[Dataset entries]

# # # #

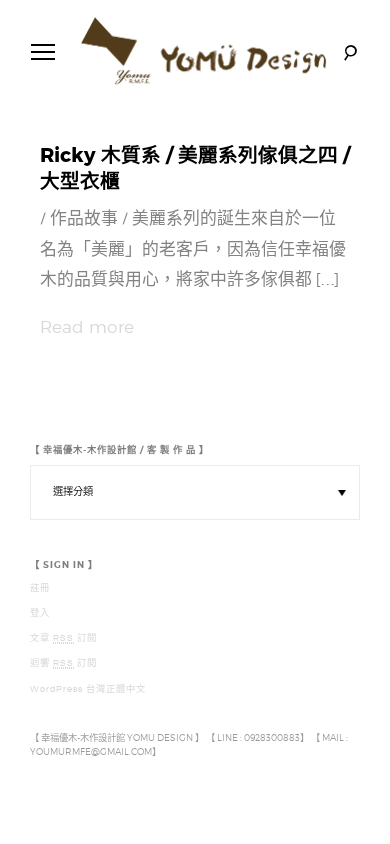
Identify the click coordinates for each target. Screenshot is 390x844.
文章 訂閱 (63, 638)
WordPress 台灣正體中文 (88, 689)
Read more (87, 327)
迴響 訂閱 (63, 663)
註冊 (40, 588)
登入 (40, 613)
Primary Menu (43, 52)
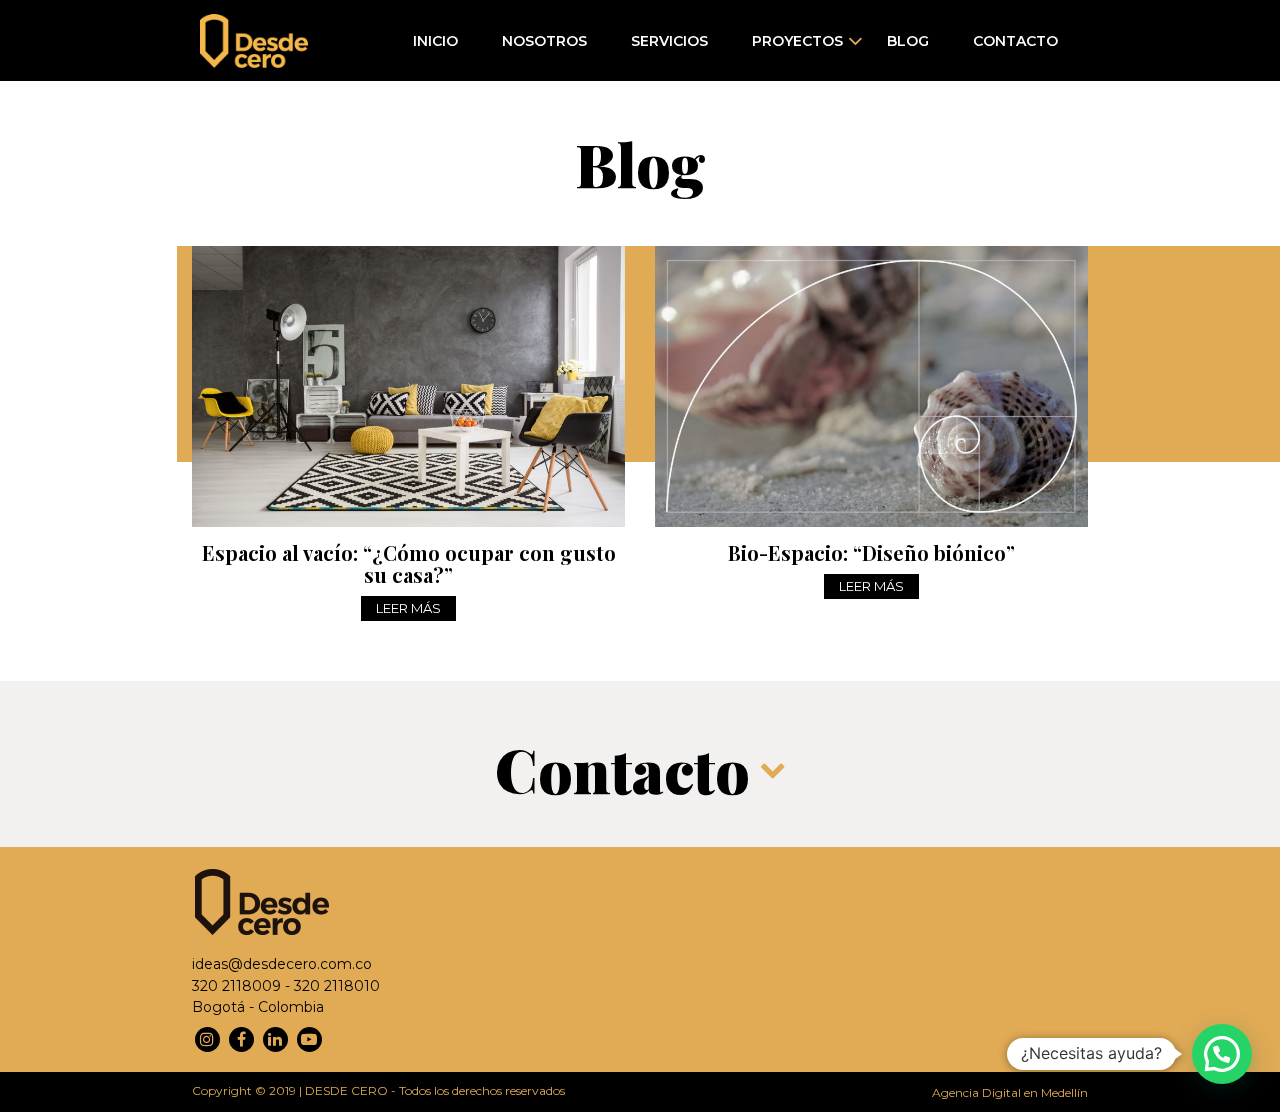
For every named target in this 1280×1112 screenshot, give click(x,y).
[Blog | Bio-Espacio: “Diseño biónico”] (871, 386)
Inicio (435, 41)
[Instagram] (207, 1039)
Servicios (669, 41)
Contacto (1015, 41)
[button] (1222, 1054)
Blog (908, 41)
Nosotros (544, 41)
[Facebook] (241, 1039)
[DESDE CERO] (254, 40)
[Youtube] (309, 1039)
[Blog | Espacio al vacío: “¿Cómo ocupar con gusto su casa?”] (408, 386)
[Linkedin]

# # # #

_Exercise prompt_.
Above are some entries. Restate word for word the lines from the one holding "文章 訂閱 (63, 638)" through the one holding "[Youtube] (309, 1039)", but not the pictures.

_Solved problem_.
文章 訂閱 (63, 638)
WordPress 台灣正體中文 (88, 689)
Read more (87, 327)
迴響 訂閱 (63, 663)
註冊 (40, 588)
登入 (40, 613)
Primary Menu (43, 52)
For every named target in this 1280×1112 screenshot, give click(x,y).
[Blog | Bio-Espacio: “Diseño biónico”] (871, 386)
Inicio (435, 41)
[Instagram] (207, 1039)
Servicios (669, 41)
Contacto (1015, 41)
[button] (1222, 1054)
Blog (908, 41)
Nosotros (544, 41)
[Facebook] (241, 1039)
[DESDE CERO] (254, 40)
[Youtube] (309, 1039)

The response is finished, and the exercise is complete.